Actions to take:
1) From the review of The Darkest Part of the Forest, quote the passage starting with "At the center" and going on through "it be enough?".
2) Answer these questions using the review of The Darkest Part of the Forest:
(a) Which series by Holly Black and Tony DiTerlizzi had the reviewer read before?
(b) In what town do Hazel and Ben live?
(c) Where does the glass coffin rest?
3) Carry on the review of The Darkest Part of the Forest from its final sentence.

*** Excerpted text

If you like to read stories about Faeries/The Fey, you need to read Holly Black. She’s the queen of faeriebooks. I previously read the five books of The Spiderwick Chronicles, by Black and artist Tony DiTerlizzi. If you haven’t yet read these, go check them out. The story and the artwork are very cool. So when I stumbled upon The Darkest Part of the Forest, I had to read it. It’s a standalone Young Adult, just what I like to read.

The Plot of the Forest

As ever, let’s turn to our friends at Goodreads for the plot outline.

Children can have a cruel, absolute sense of justice. Children can kill a monster and feel quite proud of themselves. A girl can look at her brother and believe they’re destined to be a knight and a bard who battle evil. She can believe she’s found the thing she’s been made for.

Hazel lives with her brother, Ben, in the strange town of Fairfold where humans and fae exist side by side. The faeries’ seemingly harmless magic attracts tourists, but Hazel knows how dangerous they can be, and she knows how to stop them. Or she did, once.

At the center of it all, there is a glass coffin in the woods. It rests right on the ground and in it sleeps a boy with horns on his head and ears as pointed as knives. Hazel and Ben were both in love with him as children. The boy has slept there for generations, never waking.

Until one day, he does…

As the world turns upside down, Hazel tries to remember her years pretending to be a knight. But swept up in new love, shifting loyalties, and the fresh sting of betrayal, will it be enough?

******
*** Dataset excerpt

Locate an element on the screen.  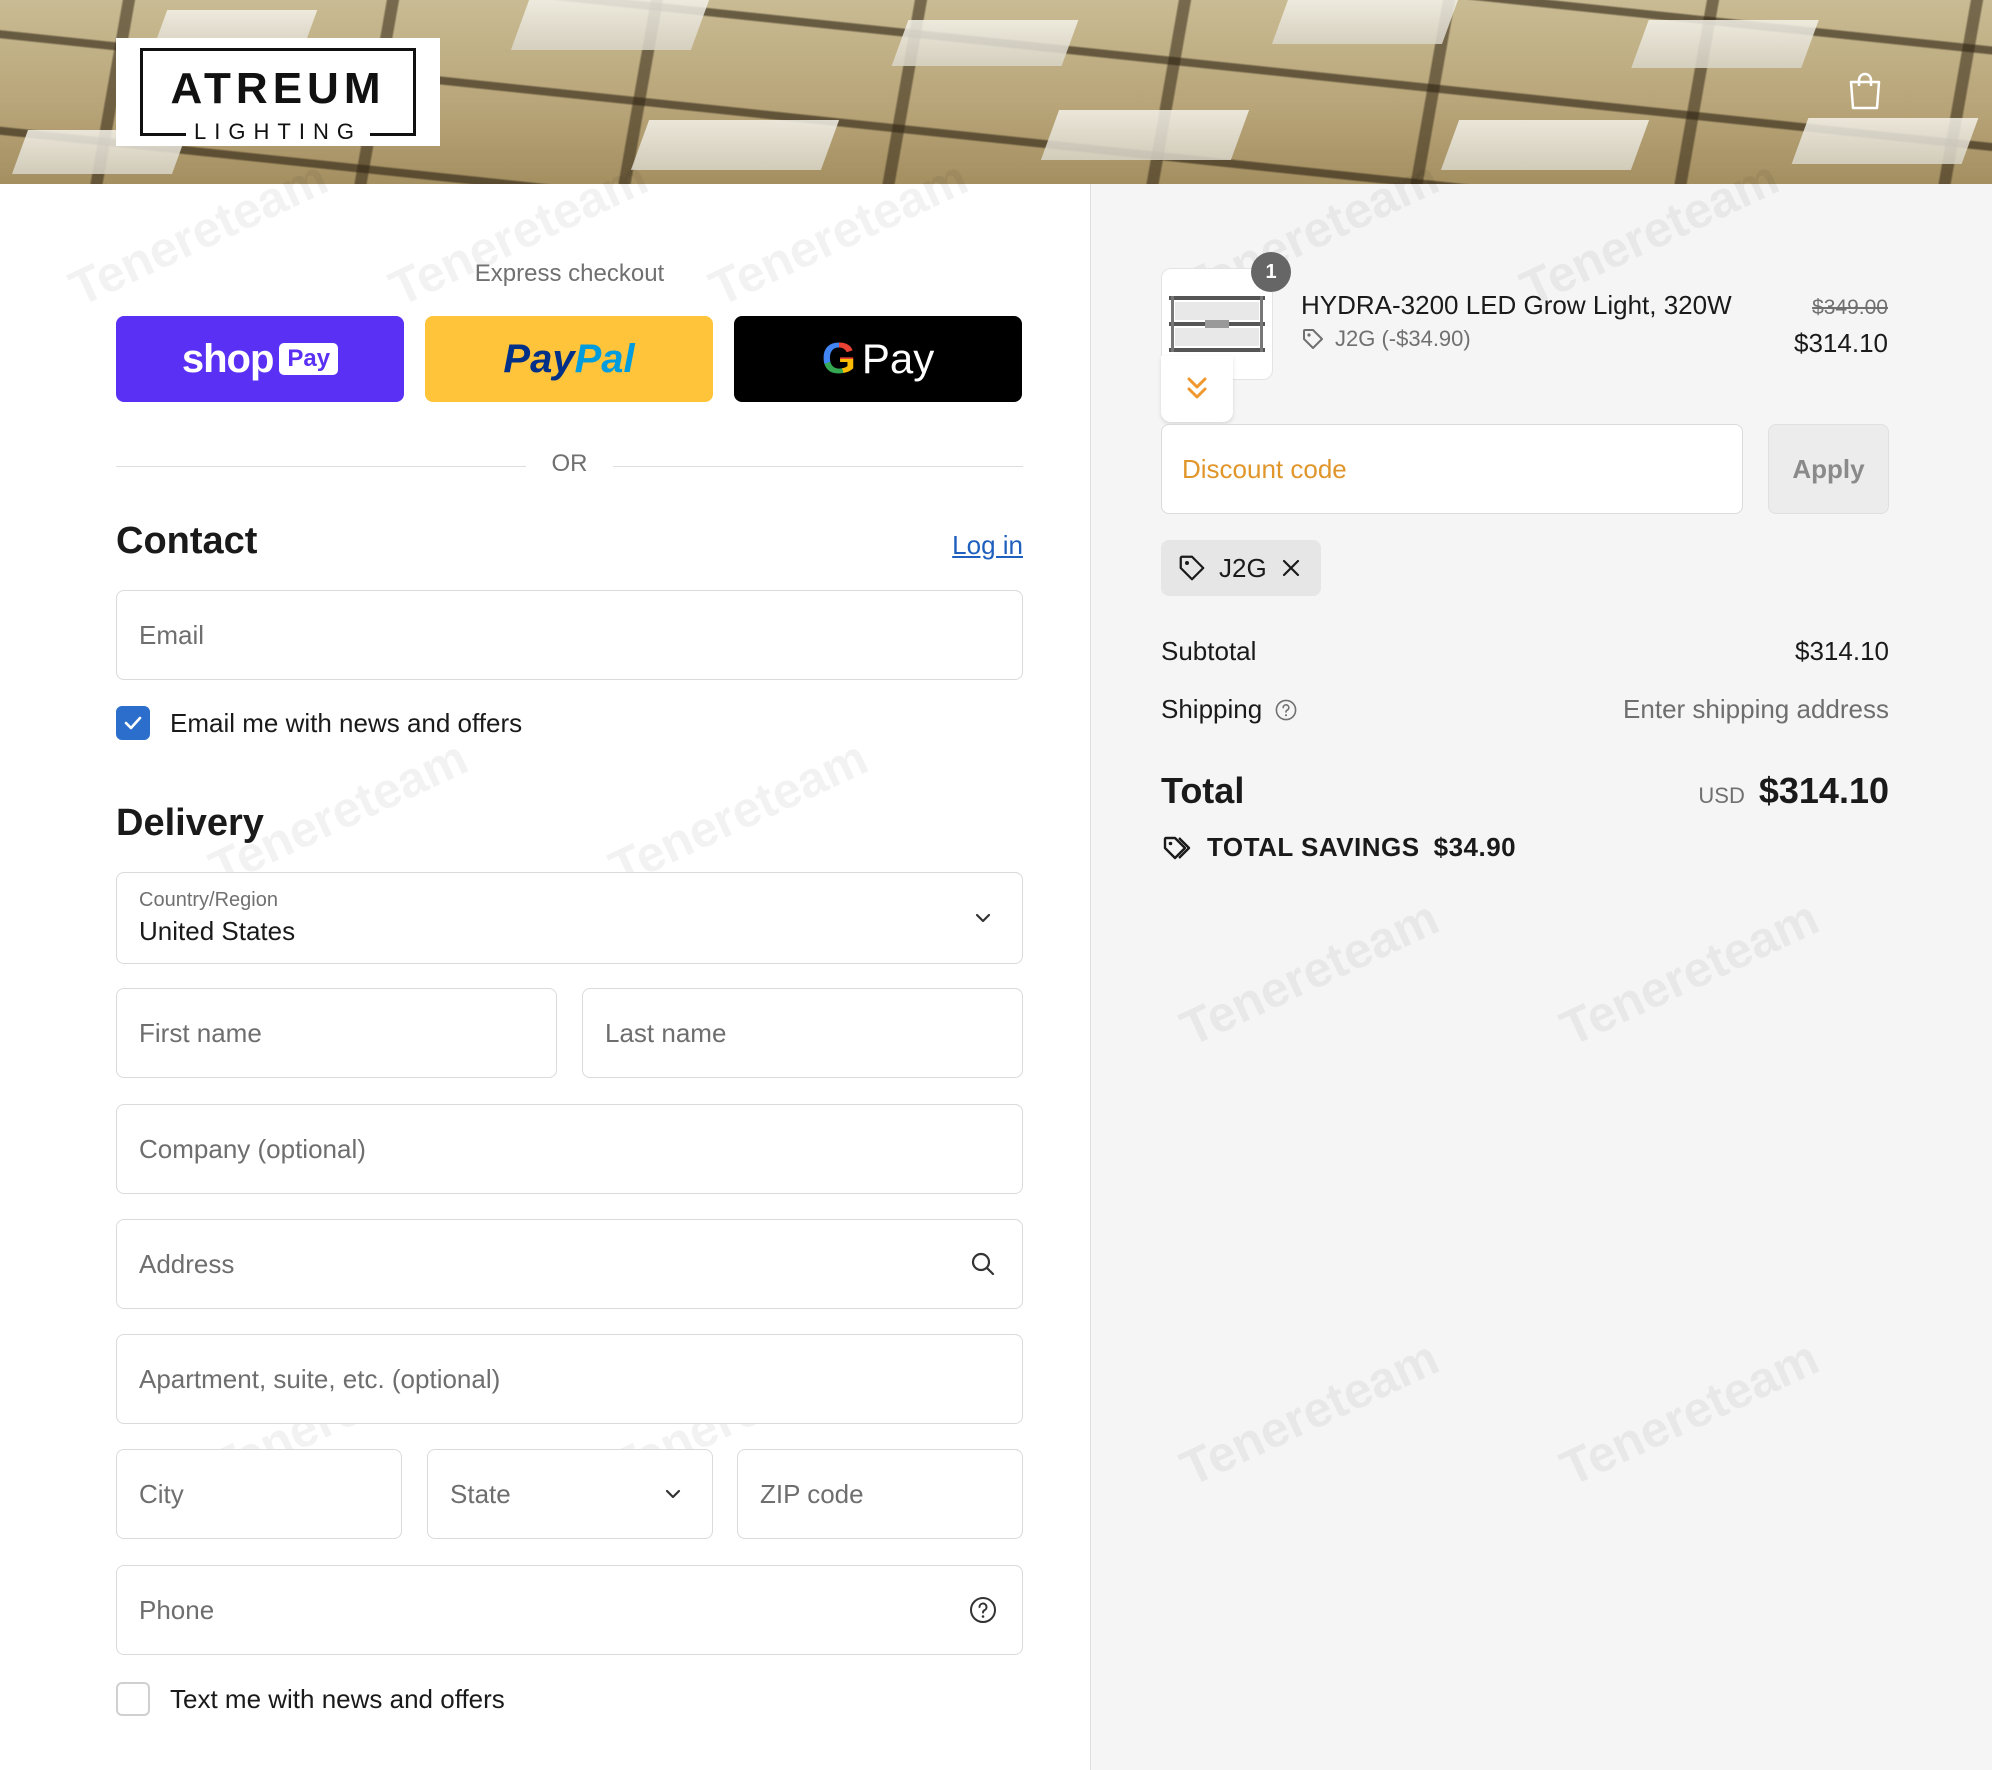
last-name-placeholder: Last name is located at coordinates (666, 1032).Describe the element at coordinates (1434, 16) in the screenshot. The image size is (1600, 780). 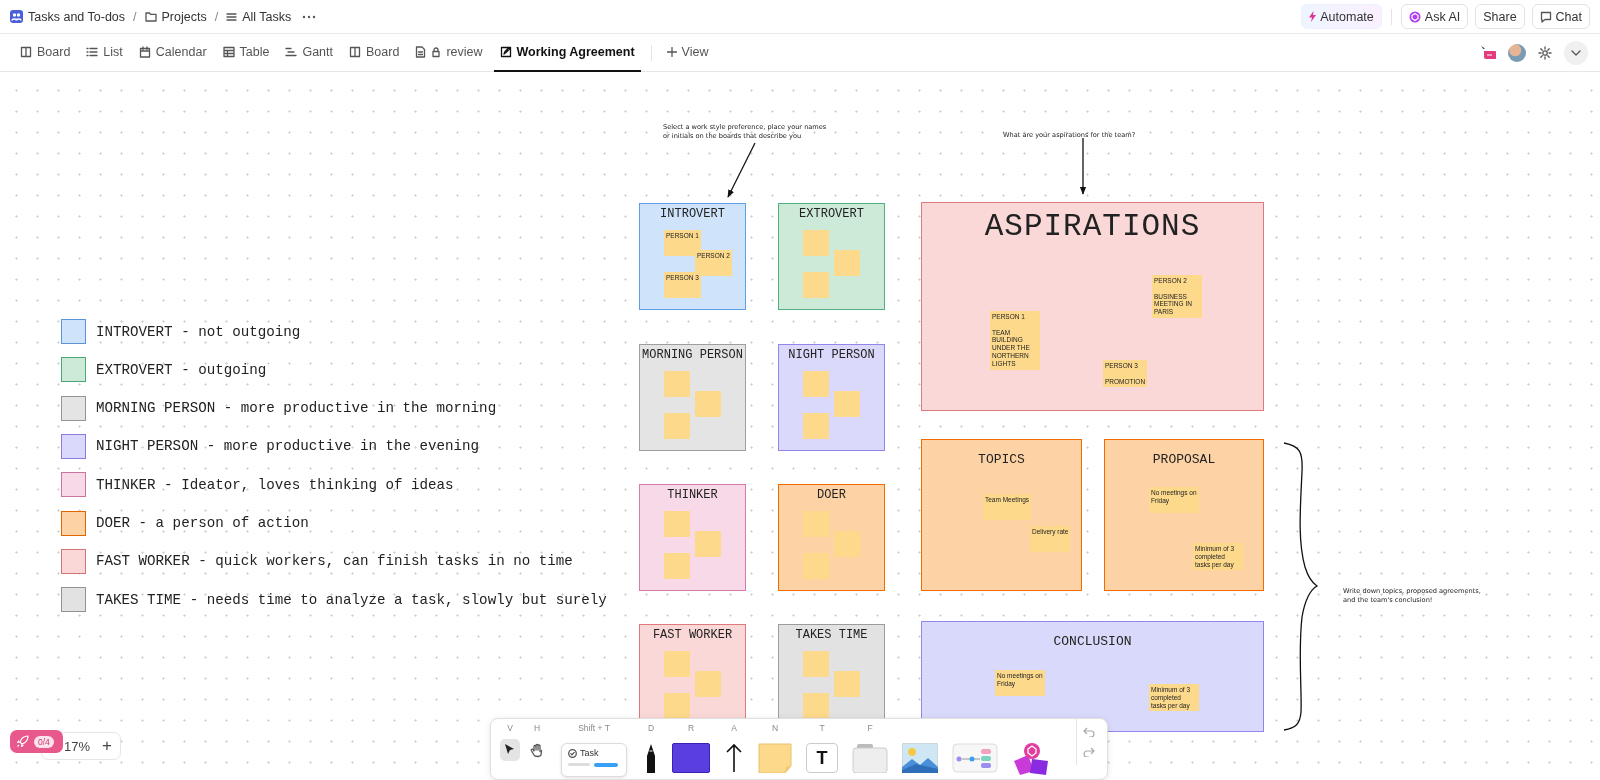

******

Answers to the problems:
1)
At the center of it all, there is a glass coffin in the woods. It rests right on the ground and in it sleeps a boy with horns on his head and ears as pointed as knives. Hazel and Ben were both in love with him as children. The boy has slept there for generations, never waking.

Until one day, he does…

As the world turns upside down, Hazel tries to remember her years pretending to be a knight. But swept up in new love, shifting loyalties, and the fresh sting of betrayal, will it be enough?

2)
(a) The Spiderwick Chronicles, all five books.
(b) Fairfold.
(c) In the woods, right on the ground.

3)
The Darkest Part of the Book

For me, that was the flatness of the main characters. While Hazel, Ben and Jack are all three lovable and have their own tone of voice, there is hardly any growth during the story. Most of the growth takes place in flashbacks but not during the main plot. They all stay quite the same and since this is a YA, I expected a bit more character growth and some YA problems. Those weren’t there. So that was a big negative for me.

That said, I applaud the diversity. There are people of colour, a gay main character and a girl-knight. And all of this is mentioned just as it should be: like it’s not a big deal at all. This is just what these people are. Hazel gets the most attention in the book, most of the story is written from her point of view. And young female readers (or a tad older, like me…) can love everything about her. She is self dependent, strong, a fighter and a tough cookie.

Holly Black’s Faerieworld

You can tell Holly Black knows her way around the Fey. There are so many different kinds in this book, without being overwhelming. Black knows all the right terms (such as Seelie/Unseelie Court) and has all the right creatures in the right places. A changeling even is one of the main characters. Having read both The Spiderwick Chronicles and The Darkest Part of the Forest, I really want to read more by this cool author. I’m going to pick up the Modern Faerie Tales series soon, and I have White Cat already lying on my bookshelves. The Coldest Girl in Coldtown has also spiked my interest.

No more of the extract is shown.